Silver (Ag) has been the preferred material for plasmonic applications at optical frequencies due to its significantly lower losses than other noble metals. Nevertheless, loss due to grain boundaries and surface roughness still presents a serious challenge. For example, the propagation length of surface plasmon polaritons (SPPs) is limited to a few microns in thermally deposited polycrystalline Ag films in the visible frequency range [1]. Such limitations have been greatly reduced in template striped films with atomically smooth surfaces [2] and single crystalline Ag films that further remove the grain boundaries [1]. A number of recent studies have demonstrated the growth of high-quality single crystalline films using either molecular beam epitaxy (MBE) [3–5] or wet-chemistry synthetic methods [5–9]. Careful characterization measurements have demonstrated the superior properties of these single crystalline films with SPP propagation length exceeding 100 µm in the visible frequency range [4,5,9].

Knowledge of the dielectric function of Ag in the long wavelength range plays an important role to understand and predict the optical properties of infrared (IR) plasmonic devices. However, the results reported in previous measurements show significant discrepancies due to different sample preparation procedure and most of these studies only cover a limited energy range [1,4,10–20]. In this paper, we report the optical constants of Ag in the long wavelength range (1.24 – 7 µm) by performing spectroscopic ellipsometry (SE) measurements on a MBE- grown, atomically smooth, single crystalline Ag film. We confirm that the extracted optical dielectric constants satisfy the Kramers-Kronig (K-K) relation. We extend the previous measurements [4] of optical constants of single crystalline Ag film in the visible frequency range to the IR frequency range of 0.18 – 1 eV. These measurements require a sample with an extremely flat surface, large lateral dimensions (∼ cm), and thickness (> 300 nm). Such samples have only become available recently following the development of a rapid MBE growth method [21]. Our measurements have demonstrated that the loss is significantly lower in the IR frequency range than the widely quoted Palik’s optical constants [10]. Using the measured optical constants, we compare other optical properties including SPPs propagation length and Q-factors with that of other films. These results will inform researchers working with Ag as an optical material in the long wavelength range.

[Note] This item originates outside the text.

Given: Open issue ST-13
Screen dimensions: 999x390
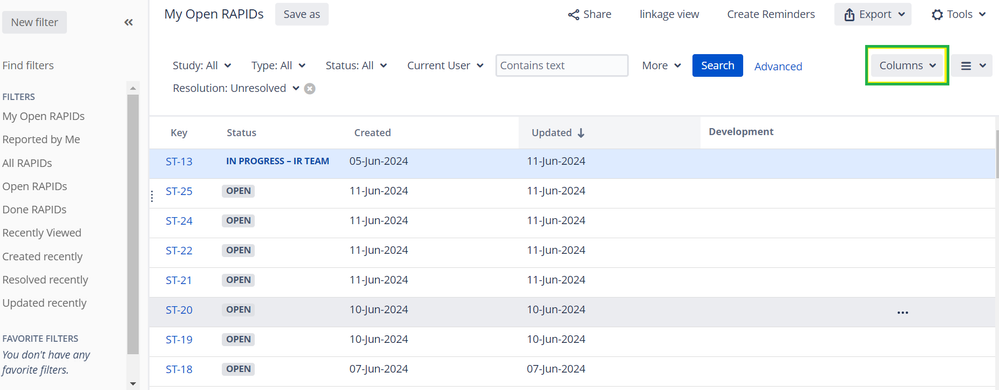Looking at the screenshot, I should (x=179, y=161).
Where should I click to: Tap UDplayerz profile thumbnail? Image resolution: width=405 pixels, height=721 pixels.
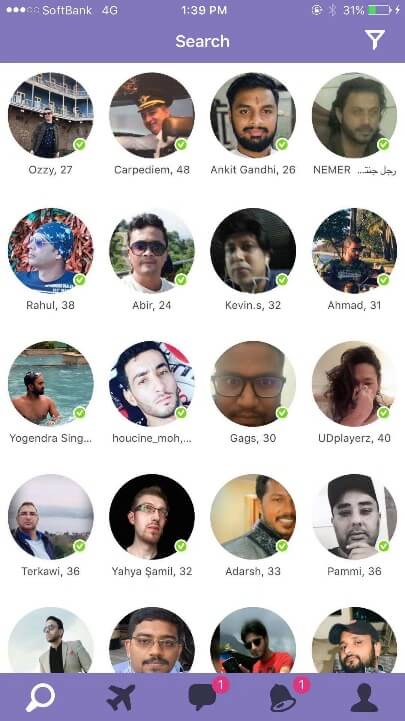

2. Experiments and results

Atomically smooth epitaxial silver film. Our previous studies of epitaxial Ag and Al thin films, grown by MBE in an ultra-high-vacuum (UHV) chamber, are obtained via a time-consuming two-step method [3–5,22], making it impractical to produce optically thick Ag film for characterization and applications in the IR frequency range. In order to overcome this challenge, a new MBE growth method with a rapid deposition rate 3 nm/min was introduced [21]. A single-crystalline, atomically smooth, and optically thick (≥ 300 nm) epitaxial Ag film was grown on heavily doped Si(111)-7 × 7 substrate (see Appendix A for sample growth detail). The high-quality surface of epitaxial Ag film with oxide capping layer was confirmed by atomic force microscopy (AFM) shown in Fig. 1(a), showing a root mean square (rms) surface roughness of 0.44 nm. Furthermore, the crystallinity of the epitaxial Ag film was characterized by X-ray diffraction (XRD) analysis and only one diffraction peak at 38.2° is observed in the 2θ scan, originating from the Ag(111) crystal plane, as shown in Fig. 1(b). The full width at half-maximum (FWHM) of the Ag(111) peak is about 0.8°, demonstrating the high quality of crystallinity of the thick Ag film.

 

Fig. 1. (a) AFM image of the epitaxially grown 300 nm Ag film (about 2 nm Al₂O₃ capping layer). (b) XRD 2$\theta $ pattern of the epitaxially grown Ag films with different thickness (100, 150, and 300 nm). The Ag(111) peak of 300 nm Ag film shows a FWHM of ∼ 0.8°. (c) Layered structure of our thick Ag film sample with a self-oxidized cap.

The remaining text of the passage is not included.